EXERCISE GOAL: Copy out exactly the stretch of the listing below that begins at the line containing "The image size is (750, 398)." and ends at the line containing "Task: Copy the patch-3 source branch name", and copy nothing outside it.

DATA SECTION:
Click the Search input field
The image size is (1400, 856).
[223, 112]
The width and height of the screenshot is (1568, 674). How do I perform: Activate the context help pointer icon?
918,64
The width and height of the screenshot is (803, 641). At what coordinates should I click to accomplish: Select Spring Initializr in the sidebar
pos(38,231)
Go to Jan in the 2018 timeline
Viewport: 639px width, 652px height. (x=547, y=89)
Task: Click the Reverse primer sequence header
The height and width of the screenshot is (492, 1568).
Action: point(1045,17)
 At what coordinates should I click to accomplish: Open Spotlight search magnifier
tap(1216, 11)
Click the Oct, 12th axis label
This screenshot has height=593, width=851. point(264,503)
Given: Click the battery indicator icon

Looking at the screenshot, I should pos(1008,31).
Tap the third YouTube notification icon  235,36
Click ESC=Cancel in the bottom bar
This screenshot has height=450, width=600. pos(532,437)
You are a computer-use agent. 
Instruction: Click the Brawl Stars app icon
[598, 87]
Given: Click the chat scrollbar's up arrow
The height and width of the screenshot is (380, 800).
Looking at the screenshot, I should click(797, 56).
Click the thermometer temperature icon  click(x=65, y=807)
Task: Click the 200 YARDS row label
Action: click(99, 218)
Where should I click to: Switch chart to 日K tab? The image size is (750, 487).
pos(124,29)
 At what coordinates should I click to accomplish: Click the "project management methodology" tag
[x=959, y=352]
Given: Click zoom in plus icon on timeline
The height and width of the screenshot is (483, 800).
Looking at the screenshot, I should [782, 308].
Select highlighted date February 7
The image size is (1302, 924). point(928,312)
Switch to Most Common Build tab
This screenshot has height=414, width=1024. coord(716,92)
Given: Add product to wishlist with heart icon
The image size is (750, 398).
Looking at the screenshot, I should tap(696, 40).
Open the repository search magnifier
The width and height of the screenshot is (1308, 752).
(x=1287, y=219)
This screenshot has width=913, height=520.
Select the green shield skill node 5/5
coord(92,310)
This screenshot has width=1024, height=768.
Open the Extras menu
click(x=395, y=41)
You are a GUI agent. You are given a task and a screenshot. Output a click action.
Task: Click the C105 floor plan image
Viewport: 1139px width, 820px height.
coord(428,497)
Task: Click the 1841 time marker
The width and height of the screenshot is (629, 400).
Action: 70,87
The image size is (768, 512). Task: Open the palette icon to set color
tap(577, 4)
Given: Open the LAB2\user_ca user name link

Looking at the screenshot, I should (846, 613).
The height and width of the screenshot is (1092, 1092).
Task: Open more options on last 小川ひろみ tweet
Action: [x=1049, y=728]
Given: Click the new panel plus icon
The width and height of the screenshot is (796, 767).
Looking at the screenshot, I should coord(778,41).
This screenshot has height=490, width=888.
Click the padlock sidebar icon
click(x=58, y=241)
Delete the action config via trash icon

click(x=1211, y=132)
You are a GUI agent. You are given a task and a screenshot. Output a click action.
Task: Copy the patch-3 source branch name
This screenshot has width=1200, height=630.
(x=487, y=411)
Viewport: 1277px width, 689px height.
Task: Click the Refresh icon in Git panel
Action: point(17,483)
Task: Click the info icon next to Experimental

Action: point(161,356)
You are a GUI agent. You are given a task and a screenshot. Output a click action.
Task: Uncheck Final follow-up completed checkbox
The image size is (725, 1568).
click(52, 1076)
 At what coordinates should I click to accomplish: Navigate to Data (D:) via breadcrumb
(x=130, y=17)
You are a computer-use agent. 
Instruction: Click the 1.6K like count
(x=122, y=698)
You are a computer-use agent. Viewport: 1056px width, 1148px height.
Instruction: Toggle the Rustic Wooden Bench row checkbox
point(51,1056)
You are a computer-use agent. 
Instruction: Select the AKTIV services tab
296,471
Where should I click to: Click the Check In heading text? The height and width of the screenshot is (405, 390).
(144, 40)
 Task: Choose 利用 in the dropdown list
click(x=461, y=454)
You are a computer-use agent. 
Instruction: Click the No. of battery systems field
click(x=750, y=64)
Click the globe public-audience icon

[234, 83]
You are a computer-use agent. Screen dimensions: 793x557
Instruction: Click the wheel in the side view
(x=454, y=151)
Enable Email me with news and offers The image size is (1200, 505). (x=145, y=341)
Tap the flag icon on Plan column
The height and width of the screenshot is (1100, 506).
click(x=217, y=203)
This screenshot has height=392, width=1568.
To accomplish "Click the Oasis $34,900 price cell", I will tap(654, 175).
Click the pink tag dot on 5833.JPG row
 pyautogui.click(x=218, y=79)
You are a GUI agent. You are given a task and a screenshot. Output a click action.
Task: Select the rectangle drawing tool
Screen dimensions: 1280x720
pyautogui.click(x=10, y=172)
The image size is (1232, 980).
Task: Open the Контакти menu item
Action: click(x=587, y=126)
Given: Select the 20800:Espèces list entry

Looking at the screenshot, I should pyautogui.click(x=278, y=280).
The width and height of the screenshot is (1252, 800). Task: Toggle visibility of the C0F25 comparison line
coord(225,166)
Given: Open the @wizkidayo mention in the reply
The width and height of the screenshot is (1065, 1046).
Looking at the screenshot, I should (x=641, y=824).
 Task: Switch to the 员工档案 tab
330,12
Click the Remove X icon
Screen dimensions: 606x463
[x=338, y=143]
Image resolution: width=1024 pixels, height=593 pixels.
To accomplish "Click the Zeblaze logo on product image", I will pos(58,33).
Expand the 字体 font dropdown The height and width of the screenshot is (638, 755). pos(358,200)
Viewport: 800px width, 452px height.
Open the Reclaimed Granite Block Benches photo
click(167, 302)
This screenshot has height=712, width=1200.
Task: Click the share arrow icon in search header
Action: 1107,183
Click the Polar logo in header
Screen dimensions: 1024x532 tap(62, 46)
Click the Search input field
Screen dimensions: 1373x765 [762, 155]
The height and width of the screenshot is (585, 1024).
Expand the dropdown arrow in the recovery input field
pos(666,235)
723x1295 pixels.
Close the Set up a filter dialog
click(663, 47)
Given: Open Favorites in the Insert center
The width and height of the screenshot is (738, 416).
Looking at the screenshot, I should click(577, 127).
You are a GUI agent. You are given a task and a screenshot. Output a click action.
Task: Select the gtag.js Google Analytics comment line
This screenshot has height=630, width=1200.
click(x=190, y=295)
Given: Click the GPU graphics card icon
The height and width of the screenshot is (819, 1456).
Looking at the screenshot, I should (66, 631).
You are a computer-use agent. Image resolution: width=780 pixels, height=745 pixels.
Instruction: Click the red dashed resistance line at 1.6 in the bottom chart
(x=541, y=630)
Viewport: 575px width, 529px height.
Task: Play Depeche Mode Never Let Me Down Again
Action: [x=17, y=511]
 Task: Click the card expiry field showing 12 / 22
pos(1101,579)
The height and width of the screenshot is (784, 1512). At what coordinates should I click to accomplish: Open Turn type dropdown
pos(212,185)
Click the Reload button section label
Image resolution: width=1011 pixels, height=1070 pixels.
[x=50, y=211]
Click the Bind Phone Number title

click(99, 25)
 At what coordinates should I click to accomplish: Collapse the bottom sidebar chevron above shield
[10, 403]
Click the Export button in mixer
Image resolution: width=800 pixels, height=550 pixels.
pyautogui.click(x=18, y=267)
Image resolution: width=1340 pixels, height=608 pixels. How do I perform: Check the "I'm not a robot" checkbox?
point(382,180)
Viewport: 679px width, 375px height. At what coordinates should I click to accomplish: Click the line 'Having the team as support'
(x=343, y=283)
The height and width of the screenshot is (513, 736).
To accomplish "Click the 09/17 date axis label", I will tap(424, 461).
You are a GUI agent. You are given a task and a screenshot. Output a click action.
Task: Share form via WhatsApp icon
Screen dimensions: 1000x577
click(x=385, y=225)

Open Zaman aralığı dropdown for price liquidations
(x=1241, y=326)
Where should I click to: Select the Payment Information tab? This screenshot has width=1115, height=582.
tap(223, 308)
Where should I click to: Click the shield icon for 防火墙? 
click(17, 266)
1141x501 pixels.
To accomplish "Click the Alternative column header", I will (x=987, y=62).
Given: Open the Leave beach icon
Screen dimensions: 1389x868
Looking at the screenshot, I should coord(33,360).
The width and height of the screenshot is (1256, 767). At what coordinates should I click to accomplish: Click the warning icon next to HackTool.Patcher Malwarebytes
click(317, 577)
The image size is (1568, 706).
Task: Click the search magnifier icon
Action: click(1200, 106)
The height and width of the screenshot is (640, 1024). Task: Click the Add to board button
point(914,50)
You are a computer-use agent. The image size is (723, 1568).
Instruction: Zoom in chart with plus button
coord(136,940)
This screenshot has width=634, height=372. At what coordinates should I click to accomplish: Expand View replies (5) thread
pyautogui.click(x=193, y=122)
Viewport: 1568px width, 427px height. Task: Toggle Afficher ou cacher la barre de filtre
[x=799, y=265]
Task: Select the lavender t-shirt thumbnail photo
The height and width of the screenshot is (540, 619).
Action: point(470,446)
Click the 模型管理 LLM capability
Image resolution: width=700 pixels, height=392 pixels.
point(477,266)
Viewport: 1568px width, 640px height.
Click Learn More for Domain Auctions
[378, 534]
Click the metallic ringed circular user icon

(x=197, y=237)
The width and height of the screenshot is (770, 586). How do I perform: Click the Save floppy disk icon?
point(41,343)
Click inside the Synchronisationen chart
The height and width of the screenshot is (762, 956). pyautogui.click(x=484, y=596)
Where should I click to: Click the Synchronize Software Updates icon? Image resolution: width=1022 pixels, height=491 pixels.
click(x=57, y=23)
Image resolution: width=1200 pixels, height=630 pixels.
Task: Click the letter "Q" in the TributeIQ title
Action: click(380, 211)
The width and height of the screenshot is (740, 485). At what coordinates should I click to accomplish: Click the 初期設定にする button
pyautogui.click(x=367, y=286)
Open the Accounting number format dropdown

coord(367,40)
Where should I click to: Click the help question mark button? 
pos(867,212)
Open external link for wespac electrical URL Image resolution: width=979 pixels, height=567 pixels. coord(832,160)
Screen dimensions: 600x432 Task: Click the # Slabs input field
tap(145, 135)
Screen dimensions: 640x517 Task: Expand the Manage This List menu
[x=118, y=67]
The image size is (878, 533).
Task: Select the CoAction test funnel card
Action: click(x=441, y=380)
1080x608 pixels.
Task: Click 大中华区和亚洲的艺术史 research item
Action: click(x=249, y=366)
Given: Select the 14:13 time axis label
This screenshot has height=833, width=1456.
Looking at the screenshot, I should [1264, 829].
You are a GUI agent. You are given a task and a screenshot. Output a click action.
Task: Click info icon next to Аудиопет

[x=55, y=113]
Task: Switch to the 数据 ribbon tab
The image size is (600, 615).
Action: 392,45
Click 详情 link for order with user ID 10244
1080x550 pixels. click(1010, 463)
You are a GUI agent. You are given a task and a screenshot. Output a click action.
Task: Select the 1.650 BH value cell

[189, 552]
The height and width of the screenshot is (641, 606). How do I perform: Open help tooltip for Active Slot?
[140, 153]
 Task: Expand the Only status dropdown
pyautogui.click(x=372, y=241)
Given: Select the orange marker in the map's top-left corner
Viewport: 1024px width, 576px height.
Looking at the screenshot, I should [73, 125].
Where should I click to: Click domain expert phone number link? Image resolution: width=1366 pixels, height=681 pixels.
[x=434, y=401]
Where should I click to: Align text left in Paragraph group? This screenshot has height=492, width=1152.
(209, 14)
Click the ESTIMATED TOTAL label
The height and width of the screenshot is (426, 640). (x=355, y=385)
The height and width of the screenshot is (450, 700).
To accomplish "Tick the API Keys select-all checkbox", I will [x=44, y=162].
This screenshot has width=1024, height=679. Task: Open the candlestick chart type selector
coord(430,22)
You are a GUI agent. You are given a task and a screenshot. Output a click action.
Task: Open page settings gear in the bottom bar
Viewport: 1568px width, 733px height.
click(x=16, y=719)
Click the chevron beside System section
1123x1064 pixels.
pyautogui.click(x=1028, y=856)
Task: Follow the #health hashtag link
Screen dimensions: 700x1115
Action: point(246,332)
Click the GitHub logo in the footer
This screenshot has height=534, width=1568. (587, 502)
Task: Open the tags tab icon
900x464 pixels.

FINAL ANSWER:
The image size is (750, 398).
Looking at the screenshot, I should tap(696, 40).
Open the repository search magnifier
The width and height of the screenshot is (1308, 752).
(x=1287, y=219)
This screenshot has width=913, height=520.
Select the green shield skill node 5/5
coord(92,310)
This screenshot has width=1024, height=768.
Open the Extras menu
click(x=395, y=41)
You are a GUI agent. You are given a task and a screenshot. Output a click action.
Task: Click the C105 floor plan image
Viewport: 1139px width, 820px height.
coord(428,497)
Task: Click the 1841 time marker
The width and height of the screenshot is (629, 400).
Action: 70,87
The image size is (768, 512). Task: Open the palette icon to set color
tap(577, 4)
Given: Open the LAB2\user_ca user name link

Looking at the screenshot, I should (846, 613).
The height and width of the screenshot is (1092, 1092).
Task: Open more options on last 小川ひろみ tweet
Action: [x=1049, y=728]
Given: Click the new panel plus icon
The width and height of the screenshot is (796, 767).
Looking at the screenshot, I should coord(778,41).
This screenshot has height=490, width=888.
Click the padlock sidebar icon
click(x=58, y=241)
Delete the action config via trash icon

click(x=1211, y=132)
You are a GUI agent. You are given a task and a screenshot. Output a click action.
Task: Copy the patch-3 source branch name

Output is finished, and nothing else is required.